Nous pensons tous que nous avons une assez bonne idée de la définition d'une alimentation saine: beaucoup de produits, des protéines propres et des additifs, des glucides ou du sucre limités. Peut-être que votre idée d'une alimentation saine est aussi spécifique que les pourcentages de macronutriments ou les limites caloriques suivies sur MyFitnessPal. Mais en réalité, une alimentation saine est beaucoup plus flexible qu'un graphique de pyramide alimentaire. Une alimentation saine est différente pour chaque personne; c'est tout ce qui honore ce dont votre corps a besoin (y compris les aliments que vous aimez), et il s'agit de faire de bons choix avec tout ce qui est disponible. Profiter de la tarte à la citrouille ou du pain de maïs au beurre ne signifie pas que vous avez «rompu» une alimentation saine; cela signifie simplement que votre alimentation saine comprend des aliments qui nourrissent votre âme et qui honore les occasions spéciales.

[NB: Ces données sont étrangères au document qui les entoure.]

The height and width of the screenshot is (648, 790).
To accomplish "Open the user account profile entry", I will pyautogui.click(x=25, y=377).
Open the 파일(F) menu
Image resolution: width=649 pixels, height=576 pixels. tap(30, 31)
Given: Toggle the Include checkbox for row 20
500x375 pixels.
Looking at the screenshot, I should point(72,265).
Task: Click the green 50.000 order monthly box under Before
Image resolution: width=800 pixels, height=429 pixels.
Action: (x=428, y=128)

2. Profitez de la vraie chose

Bien sûr, la purée de chou-fleur est une délicieuse alternative à la purée de pommes de terre qui contient des nutriments supplémentaires et peut-être moins de calories. Mais soyons honnêtes: la purée de chou-fleur est ne pas un plat classique de Thanksgiving. Si vous vivez pour la purée de pommes de terre de votre mère toute l’année (ou si vous n’appréciez tout simplement pas que le chou-fleur se présente comme une pomme de terre), mangez la vraie chose. C’est un repas qui ne vous affectera pas plus qu’un repas sain ne changerait une mauvaise alimentation. Si vous cuisinez, vous pouvez essayer des versions végétales de plats classiques pour ressentir mieux, mais quand c'est un aliment que vous aimez ou que vous voulez savourer, mangez la foutue purée de pommes de terre.

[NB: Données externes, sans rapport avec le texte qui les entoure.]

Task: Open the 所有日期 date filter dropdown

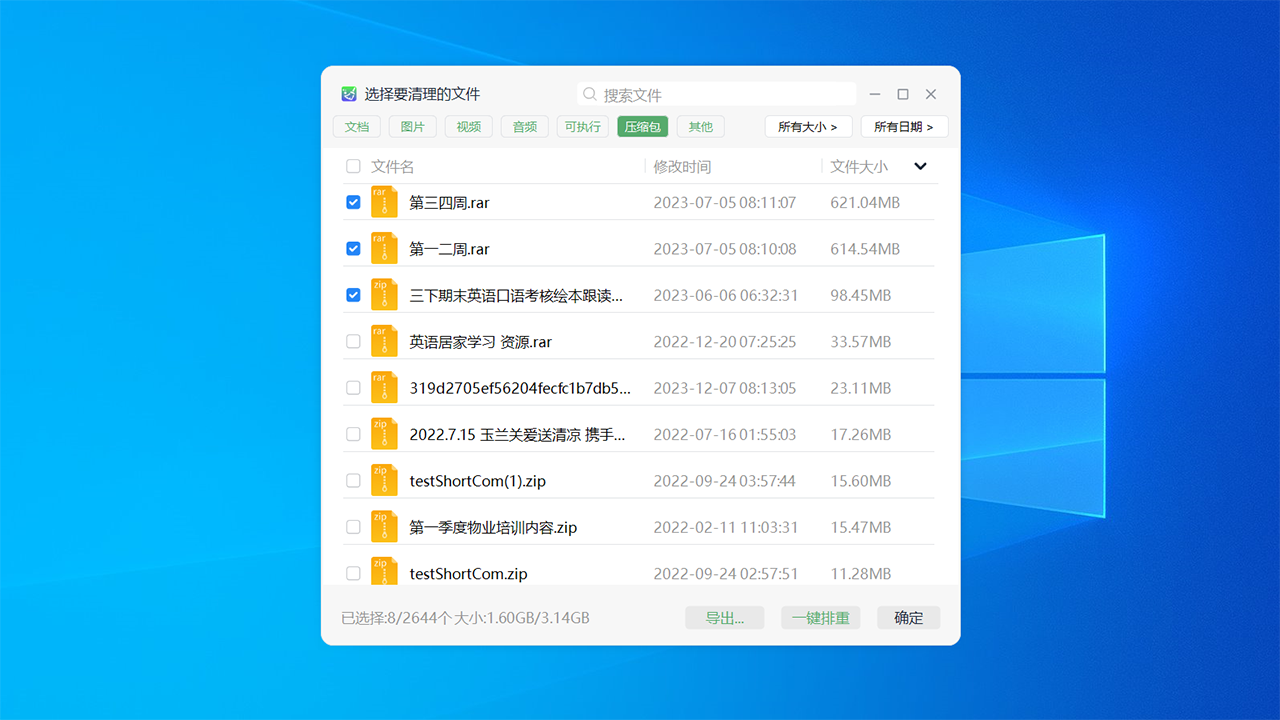Action: click(x=904, y=126)
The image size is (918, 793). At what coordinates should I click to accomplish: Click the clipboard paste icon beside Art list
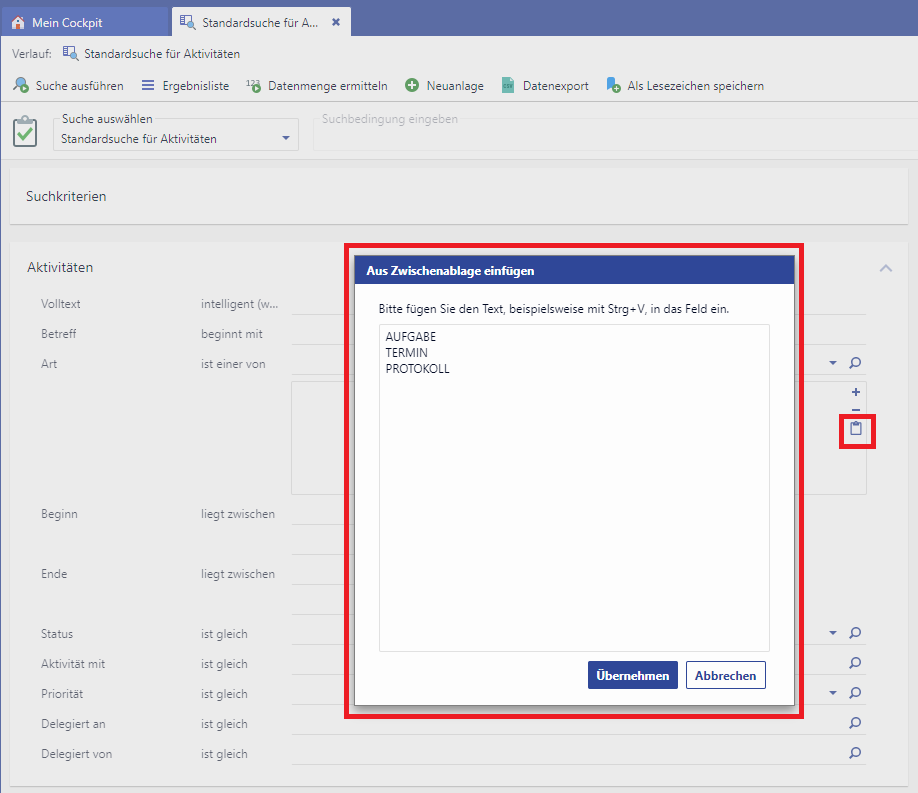(x=856, y=429)
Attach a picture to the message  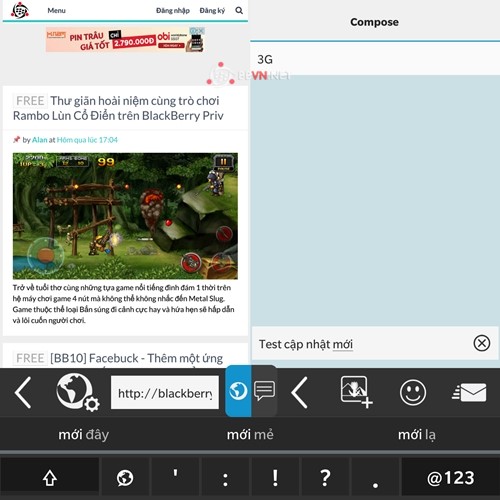point(356,392)
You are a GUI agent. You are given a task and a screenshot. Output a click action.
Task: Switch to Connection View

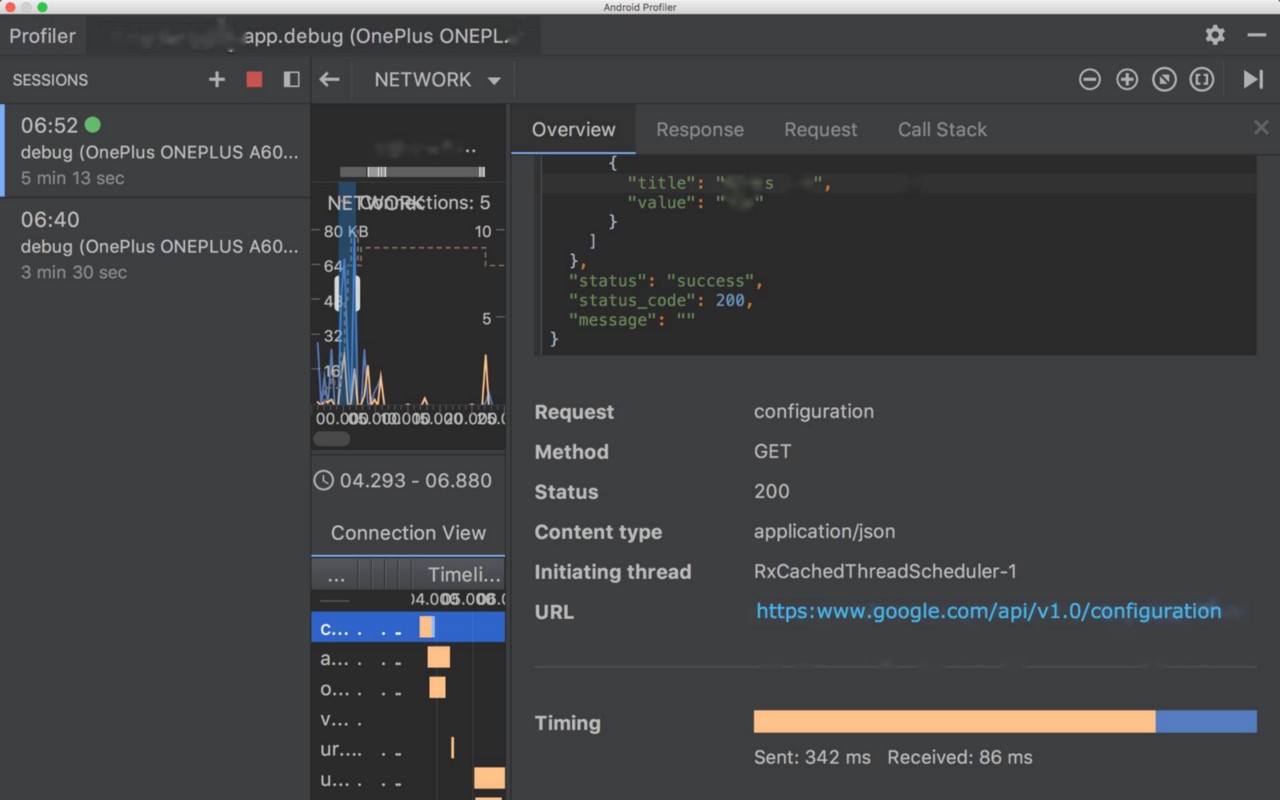(x=408, y=532)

3. Sautez ce que vous ressentez meh sur

Vous savez déjà remplir votre assiette de légumes qui vous font vous sentir bien et vous adonner aux aliments que vous aimez, sans culpabilité. Mais ces plats et aliments auxquels vous vous sentez indifférent? S'ils ne vous excitent pas, ignorez-les. Pour moi, la sauce aux canneberges et la sauce sont tellement meh. Je préfère acheter des patates douces et du pain de maïs supplémentaires, et renoncer aux aliments ou aux garnitures qui ne sont pas excitants. Si vous pouviez emporter ou laisser les petits pains, sautez-les pour avoir plus de place pour les légumes qui vous rempliront de nutriments ou d’aliments dont vous allez savourer chaque bouchée. Il n'y a pas de règle de Thanksgiving qui stipule que vous devez manger de la dinde, de la farce ou une casserole de haricots verts, donc si vous ne l'aimez pas, ne la mangez pas. Cela vous permettra de être plus intuitif sur ce que vous apprécierez vraiment.

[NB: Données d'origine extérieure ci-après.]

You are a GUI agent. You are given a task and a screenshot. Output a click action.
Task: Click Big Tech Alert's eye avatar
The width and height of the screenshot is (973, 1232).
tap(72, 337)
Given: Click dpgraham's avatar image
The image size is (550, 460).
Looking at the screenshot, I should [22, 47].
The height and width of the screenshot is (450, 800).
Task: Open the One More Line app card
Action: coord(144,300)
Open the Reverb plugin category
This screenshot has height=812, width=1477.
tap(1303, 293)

4. Sachez que la nutrition n'est pas seulement ce que vous avez dans votre assiette

Si vous avez toujours l’impression qu’un seul repas (ou quelques jours fériés) peut avoir un impact considérable sur votre corps à long terme, vous devez également savoir que la nutrition n’est pas seulement la nourriture que nous mangeons. La musique que nous écoutons, les gens avec qui nous passons notre temps, les émissions que nous nous livrons à Netflix, les comptes que nous suivons sur Instagram sont aussi des choses qui nous nourrissent. Si vous n'êtes pas aussi concentré sur la façon dont vous êtes nourri et nourri en plus de la nourriture dans votre assiette, il vous manque des pièces clés du puzzle. Vous pourriez arrêter complètement de vous soucier de l'alimentation pendant une journée et avoir encore beaucoup d'occasions de vous nourrir. Concentrez-vous sur ces autres domaines plutôt que sur ce que vous mangez.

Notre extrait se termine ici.